INFORMATION SUPPLIED ->
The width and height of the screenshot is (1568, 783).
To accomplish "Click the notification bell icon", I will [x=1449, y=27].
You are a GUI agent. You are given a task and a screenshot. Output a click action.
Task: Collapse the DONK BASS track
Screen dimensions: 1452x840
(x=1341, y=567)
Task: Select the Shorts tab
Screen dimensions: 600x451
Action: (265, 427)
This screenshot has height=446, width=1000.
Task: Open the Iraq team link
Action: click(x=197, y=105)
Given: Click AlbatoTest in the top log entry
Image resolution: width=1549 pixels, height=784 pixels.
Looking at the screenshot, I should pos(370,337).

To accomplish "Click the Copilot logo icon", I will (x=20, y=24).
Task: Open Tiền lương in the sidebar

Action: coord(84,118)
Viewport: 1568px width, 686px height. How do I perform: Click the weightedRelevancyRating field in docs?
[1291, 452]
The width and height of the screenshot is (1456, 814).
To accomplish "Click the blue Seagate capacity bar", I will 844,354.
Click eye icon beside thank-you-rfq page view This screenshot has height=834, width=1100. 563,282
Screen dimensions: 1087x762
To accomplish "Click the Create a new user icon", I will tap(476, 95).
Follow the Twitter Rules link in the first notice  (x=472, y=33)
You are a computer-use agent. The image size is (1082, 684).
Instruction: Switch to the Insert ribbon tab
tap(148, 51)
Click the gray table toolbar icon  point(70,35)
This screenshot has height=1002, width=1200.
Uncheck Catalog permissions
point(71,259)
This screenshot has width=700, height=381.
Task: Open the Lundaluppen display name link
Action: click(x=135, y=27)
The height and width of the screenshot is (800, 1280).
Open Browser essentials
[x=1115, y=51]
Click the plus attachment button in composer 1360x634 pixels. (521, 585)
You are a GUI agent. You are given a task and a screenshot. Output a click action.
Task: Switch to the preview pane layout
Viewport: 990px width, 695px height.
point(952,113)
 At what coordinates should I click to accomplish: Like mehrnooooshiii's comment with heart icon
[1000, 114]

WRITTEN EXERCISE -> Render all of the data above as a JSON list of strings, with one string for each line and blank lines left out.

OUTPUT FOR THIS TASK ->
[
  "The width and height of the screenshot is (1568, 783).",
  "To accomplish \"Click the notification bell icon\", I will [x=1449, y=27].",
  "You are a GUI agent. You are given a task and a screenshot. Output a click action.",
  "Task: Collapse the DONK BASS track",
  "Screen dimensions: 1452x840",
  "(x=1341, y=567)",
  "Task: Select the Shorts tab",
  "Screen dimensions: 600x451",
  "Action: (265, 427)",
  "This screenshot has height=446, width=1000.",
  "Task: Open the Iraq team link",
  "Action: click(x=197, y=105)",
  "Given: Click AlbatoTest in the top log entry",
  "Image resolution: width=1549 pixels, height=784 pixels.",
  "Looking at the screenshot, I should pos(370,337).",
  "To accomplish \"Click the Copilot logo icon\", I will (x=20, y=24).",
  "Task: Open Tiền lương in the sidebar",
  "Action: coord(84,118)",
  "Viewport: 1568px width, 686px height. How do I perform: Click the weightedRelevancyRating field in docs?",
  "[1291, 452]",
  "The width and height of the screenshot is (1456, 814).",
  "To accomplish \"Click the blue Seagate capacity bar\", I will 844,354.",
  "Click eye icon beside thank-you-rfq page view This screenshot has height=834, width=1100. 563,282",
  "Screen dimensions: 1087x762",
  "To accomplish \"Click the Create a new user icon\", I will tap(476, 95).",
  "Follow the Twitter Rules link in the first notice  (x=472, y=33)",
  "You are a computer-use agent. The image size is (1082, 684).",
  "Instruction: Switch to the Insert ribbon tab",
  "tap(148, 51)",
  "Click the gray table toolbar icon  point(70,35)",
  "This screenshot has height=1002, width=1200.",
  "Uncheck Catalog permissions",
  "point(71,259)",
  "This screenshot has width=700, height=381.",
  "Task: Open the Lundaluppen display name link",
  "Action: click(x=135, y=27)",
  "The height and width of the screenshot is (800, 1280).",
  "Open Browser essentials",
  "[x=1115, y=51]",
  "Click the plus attachment button in composer 1360x634 pixels. (521, 585)",
  "You are a GUI agent. You are given a task and a screenshot. Output a click action.",
  "Task: Switch to the preview pane layout",
  "Viewport: 990px width, 695px height.",
  "point(952,113)",
  " At what coordinates should I click to accomplish: Like mehrnooooshiii's comment with heart icon",
  "[1000, 114]"
]